# [EXTRACT]
______________________________

Pristine Ack-5.5

[Ack-5.5.git] / doc / ego / sp / sp1

.bp
.NH 1
Stack pollution
.NH 2
Introduction
.PP
The "Stack Pollution" optimization technique (SP) decreases the costs
(time as well as space) of procedure calls.
In the EM calling sequence, the actual parameters are popped from
the stack by the \fIcalling\fR procedure.
The ASP (Adjust Stack Pointer) instruction is used for this purpose.
A call in EM is shown in Fig. 8.1
.DS
.TS
l l.
Pascal: EM:

f(a,2)  LOC 2
        LOE A
        CAL F
        ASP 4    -- pop 4 bytes
.TE

Fig. 8.1 An example procedure call in Pascal and EM
.DE
As procedure calls occur often in most programs,
the ASP is one of the most frequently used EM instructions.
.PP
The main intention of removing the actual parameters after a procedure call
is to avoid the stack size to increase rapidly.
Yet, in some cases, it is possible to \fIdelay\fR or even \fIavoid\fR the
removal of the parameters without letting the stack grow
significantly.
In this way, considerable savings in code size and execution time may
be achieved, at the cost of a slightly increased stack size.
.PP
A stack adjustment may be delayed if there is some other stack adjustment
later on in the same basic block.
The two ASPs can be combined into one.
.DS
.TS
l l l.
Pascal: EM:     optimized EM:

f(a,2)  LOC 2   LOC 2
g(3,b,c)        LOE A   LOE A
        CAL F   CAL F
        ASP 4   LOE C
        LOE C   LOE B
        LOE B   LOC 3
        LOC 3   CAL G
        CAL G   ASP 10
        ASP 6
.TE

Fig. 8.2 An example of local Stack Pollution
.DE
The stacksize will be increased only temporarily.
If the basic block contains another ASP, the ASP 10 may subsequently be
combined with that next ASP, and so on.
.PP
For some back ends, a stack adjustment also takes place
at the point of a procedure return.

______________________________

# [RAW DATA]
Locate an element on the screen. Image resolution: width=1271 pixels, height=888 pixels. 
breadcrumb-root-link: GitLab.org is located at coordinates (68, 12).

______________________________

# [QUESTIONS TO ANSWER]
#1 List each distinct EM instruction mnemonic that appears in the figures of the stack pollution page.
#2 Retype the part of the stack pollution page starting at "Fig. 8.2 An" and ending at "a procedure return.".

# [EXPECTED RESPONSES]
#1 LOC, LOE, CAL, ASP

#2
Fig. 8.2 An example of local Stack Pollution
.DE
The stacksize will be increased only temporarily.
If the basic block contains another ASP, the ASP 10 may subsequently be
combined with that next ASP, and so on.
.PP
For some back ends, a stack adjustment also takes place
at the point of a procedure return.